BEGIN Supplied records

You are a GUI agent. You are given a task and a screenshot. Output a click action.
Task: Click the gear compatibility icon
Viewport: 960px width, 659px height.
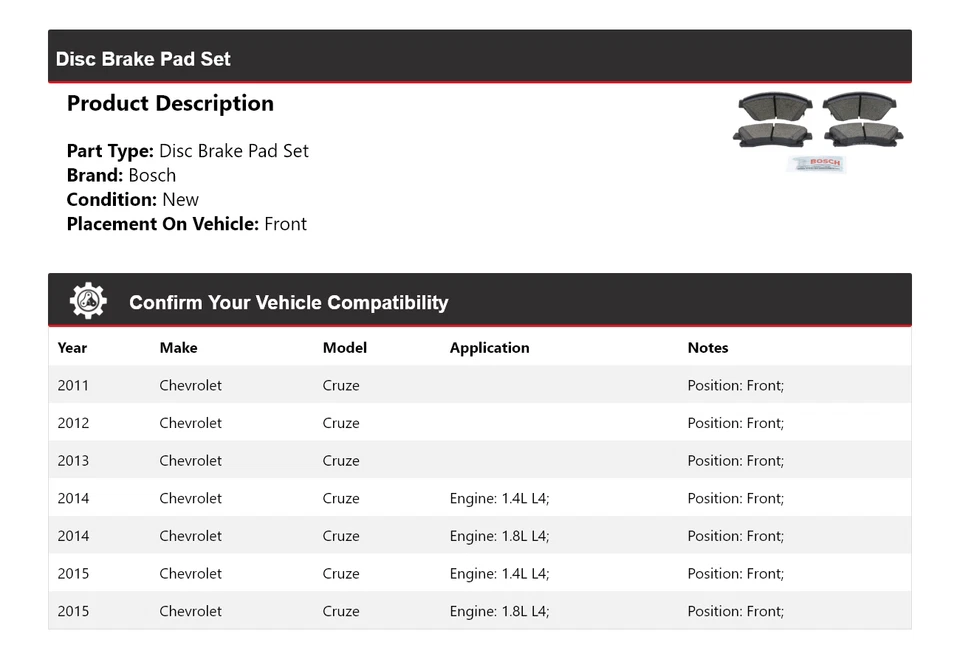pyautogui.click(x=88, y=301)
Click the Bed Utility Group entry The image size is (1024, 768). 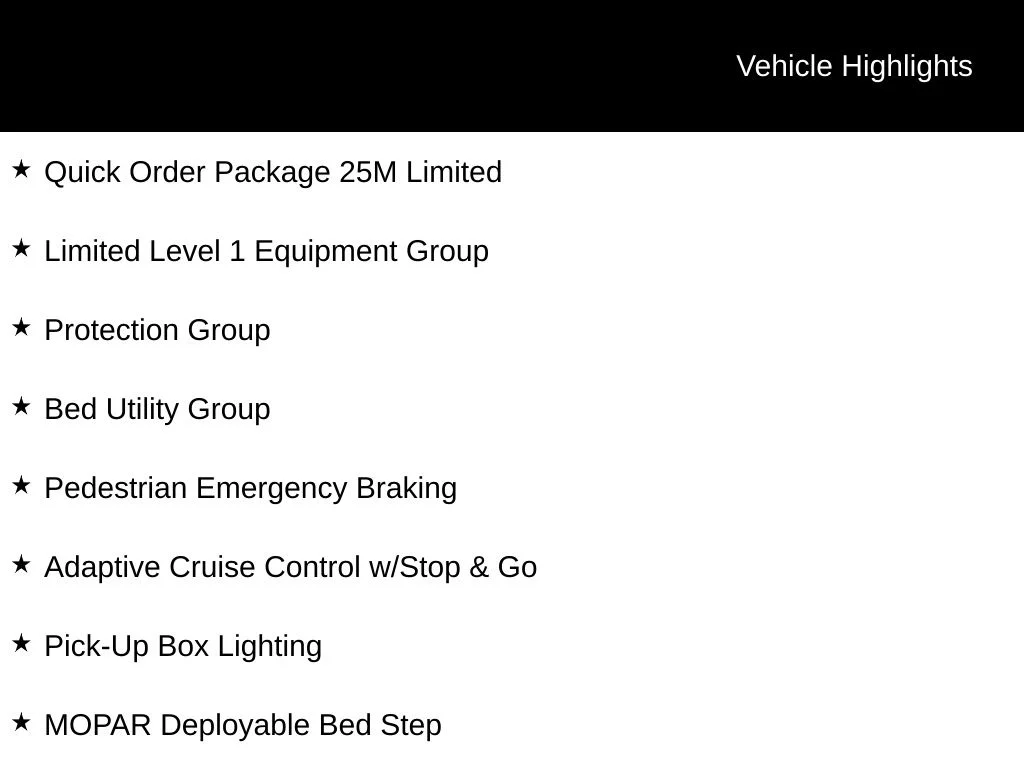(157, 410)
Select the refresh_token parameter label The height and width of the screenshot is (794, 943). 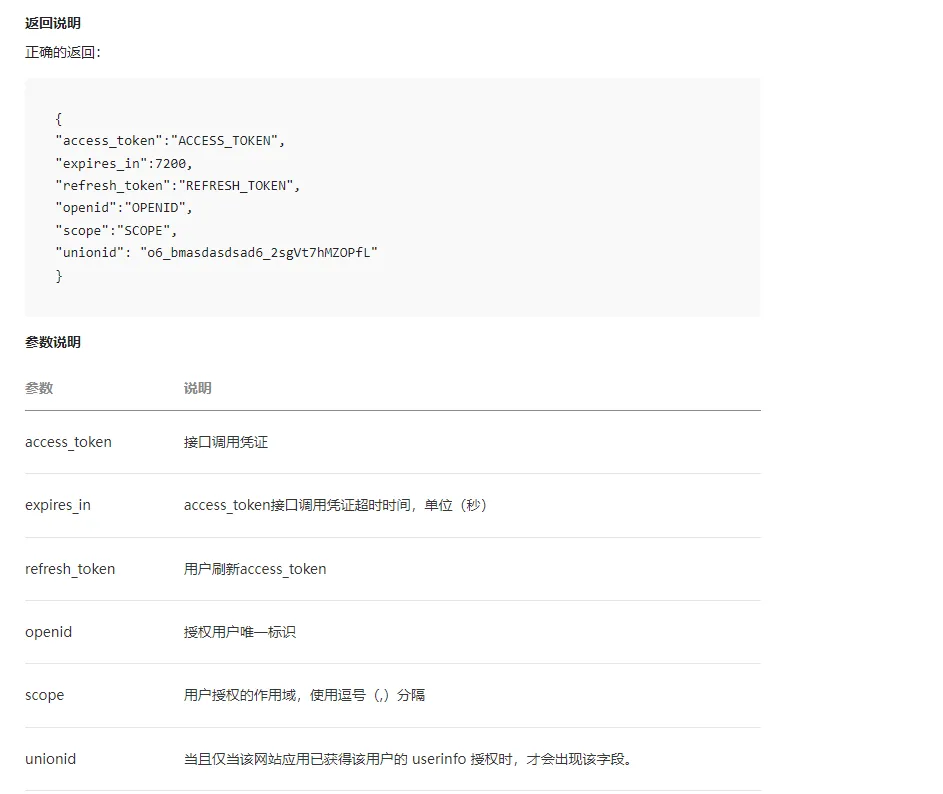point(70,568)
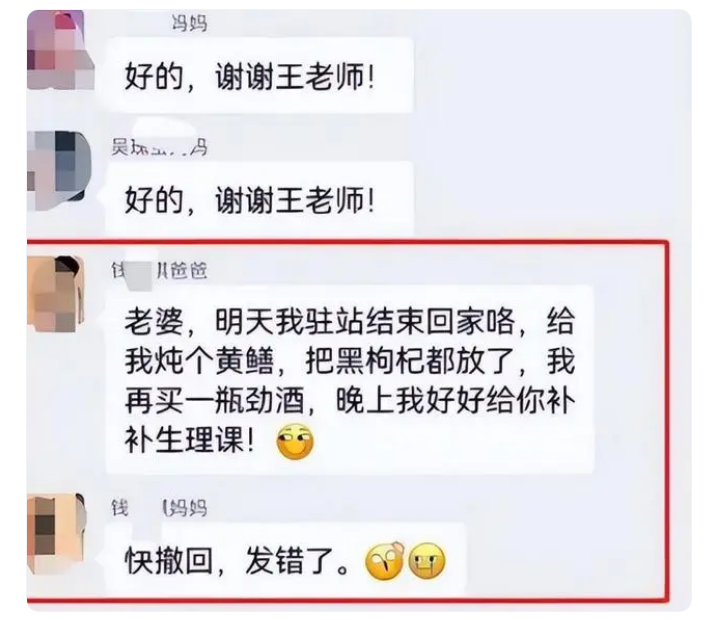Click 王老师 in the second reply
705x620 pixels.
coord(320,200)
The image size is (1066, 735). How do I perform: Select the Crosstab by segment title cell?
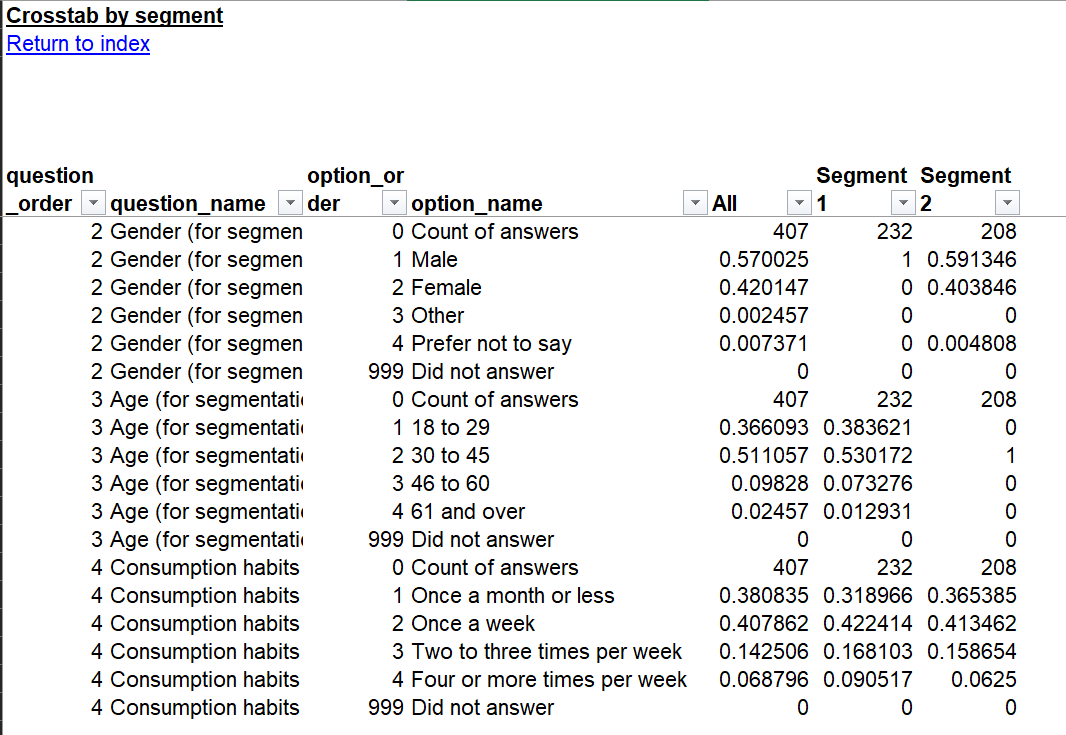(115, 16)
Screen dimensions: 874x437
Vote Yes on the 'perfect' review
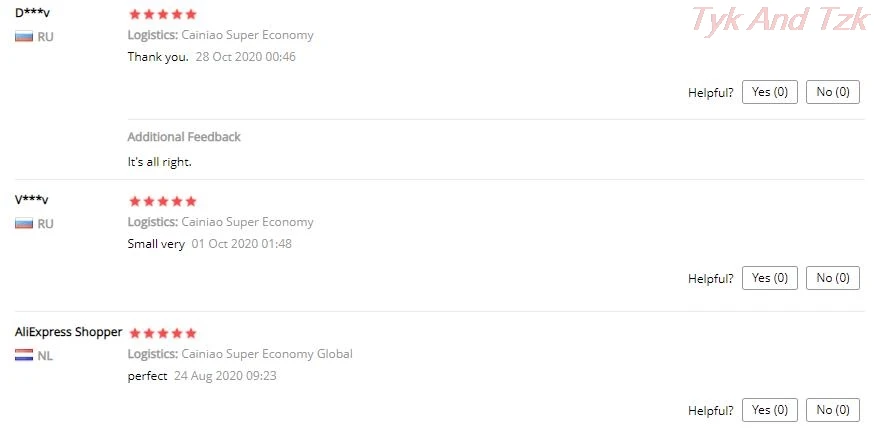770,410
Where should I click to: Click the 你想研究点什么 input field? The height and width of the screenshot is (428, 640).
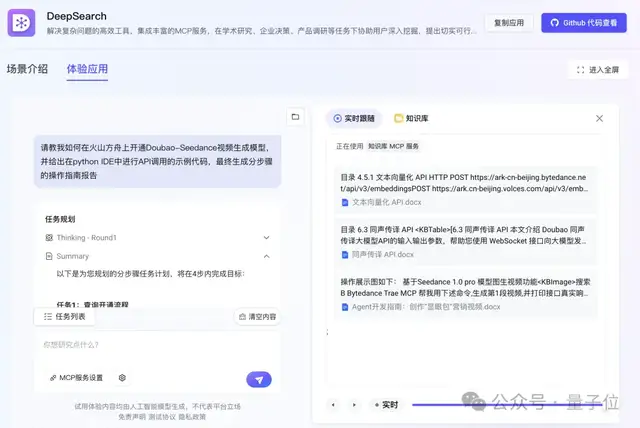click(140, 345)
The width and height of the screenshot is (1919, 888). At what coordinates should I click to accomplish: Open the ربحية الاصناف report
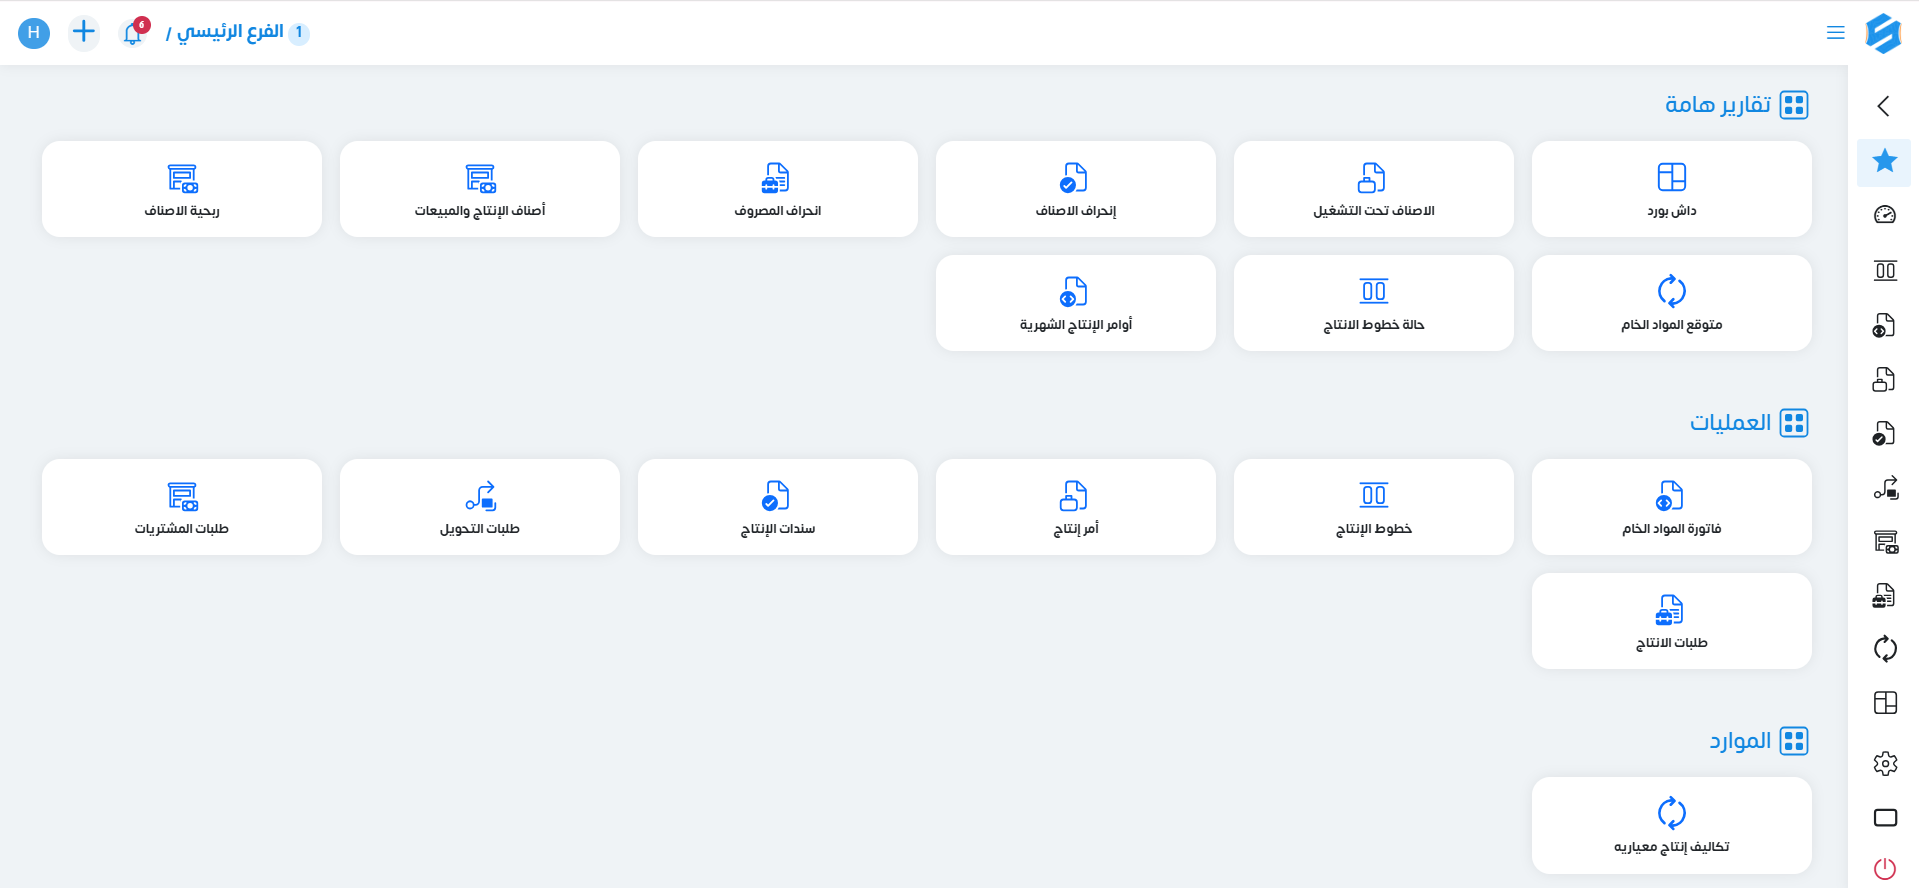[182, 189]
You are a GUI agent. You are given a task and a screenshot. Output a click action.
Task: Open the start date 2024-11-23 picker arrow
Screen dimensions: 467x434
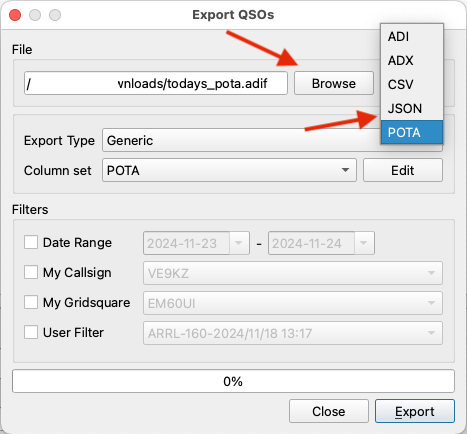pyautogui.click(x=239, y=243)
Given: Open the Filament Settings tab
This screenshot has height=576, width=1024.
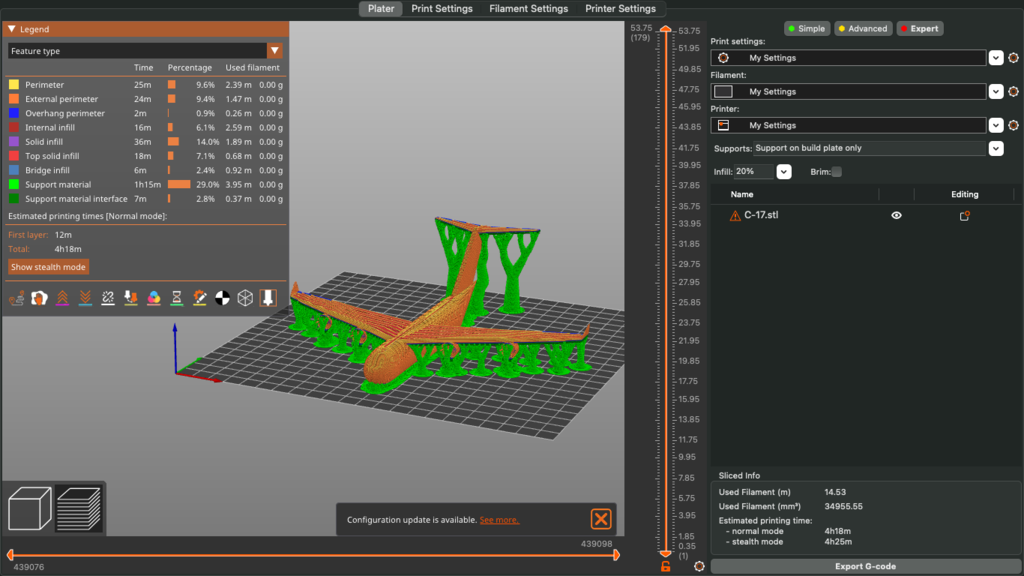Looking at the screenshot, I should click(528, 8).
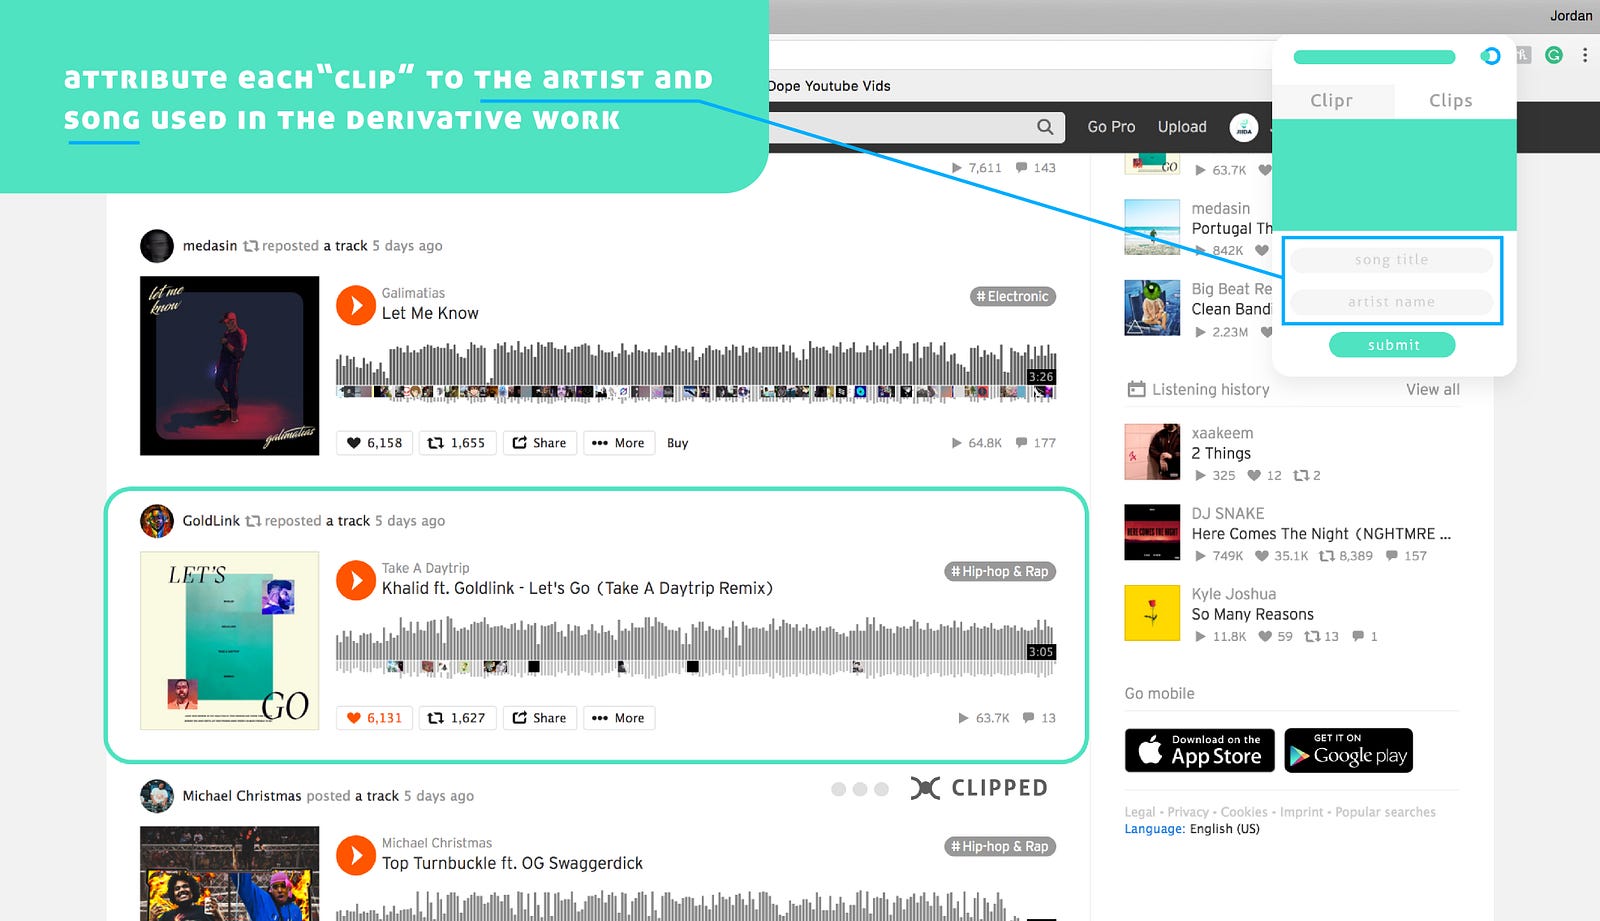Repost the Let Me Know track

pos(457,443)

END Supplied records

**Exercise directions**
The lines to repeat run from the line containing "Screen dimensions: 467x434" through the end of the listing above, both included; give them exactly and without pictures.

**Solution for this problem**
Screen dimensions: 467x434
pyautogui.click(x=239, y=243)
Given: Open the Filament Settings tab
This screenshot has height=576, width=1024.
Looking at the screenshot, I should click(528, 8).
Repost the Let Me Know track

pos(457,443)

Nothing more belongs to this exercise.